Cisco EOS or How to Make Manufacturing Companies Social?

For the long period of time CAD/CAE/PDM/PLM were recognized as tools for product development and manufacturing. However, modern trends, moving PLM to the space where the ability to be exposed to consumers, building communities and have social interaction becomes extremely important.  If you are in the business of product development, like every manufacturer does, you need to have a tool that allows you to interact with your users visually, provide right content at the right period of time that allows to get customer feedback or build a community for the future product launch.

Looking on Cisco EOS solution, I got an impression that such or similar product can be used very well in combination with PLM tools that allows to expose product development content to end-user.

What is Cisco Eos?
Cisco Eos is a hosted software platform that enables Media & Entertainment companies to more effectively and economically deliver compelling social entertainment experiences around branded content. Built to scale, Eos can support multiple customers, thousands of customized sites, and millions of users. The platform brings together social networking, site administration, content management and audience analytics features on a robust and secure hosting infrastructure. Eos offers everything media companies need to create, manage and monetize online communities. Eos-powered sites combine high-quality professional content with user generated interactions to create unique and engaging entertainment experiences built around the media companies’ brands.

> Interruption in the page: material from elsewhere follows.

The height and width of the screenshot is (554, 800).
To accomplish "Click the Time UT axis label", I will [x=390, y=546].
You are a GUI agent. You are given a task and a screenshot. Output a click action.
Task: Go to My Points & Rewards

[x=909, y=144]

I found the following article as a compact set of of very useful explanation about what CISCO EOS is.

Few days ago, I wrote about online internet graphic, CAD and publishing here. For me products like Cisco EOS can provide an interesting bundle and opportunity to expand PLM adoption and build an excellent interaction with end-user. PLM providers are working on their consumer-oriented strategies, but it seems to me too slow or too closed for mainstream adoption.

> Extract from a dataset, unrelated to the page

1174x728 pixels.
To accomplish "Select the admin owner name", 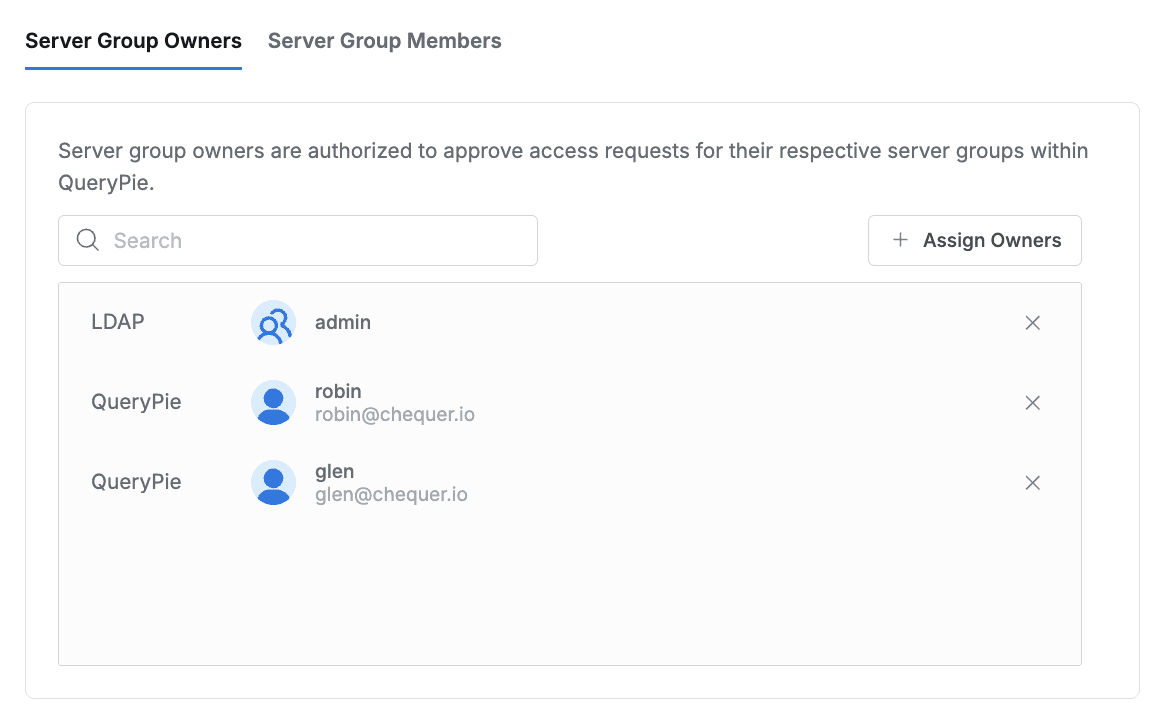I will click(x=342, y=323).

We need to watch this space closer in 2010. I’m expecting some very interesting experiments in this area following broad adoption of social tools in the consumer space. Businesses are just starting to think about broad development of “fan pages” on the Facebook. When they will come closer to this space, they will discover the need to have these systems tightly connected to product development environments.

Just my thoughts. Let me know what do you think?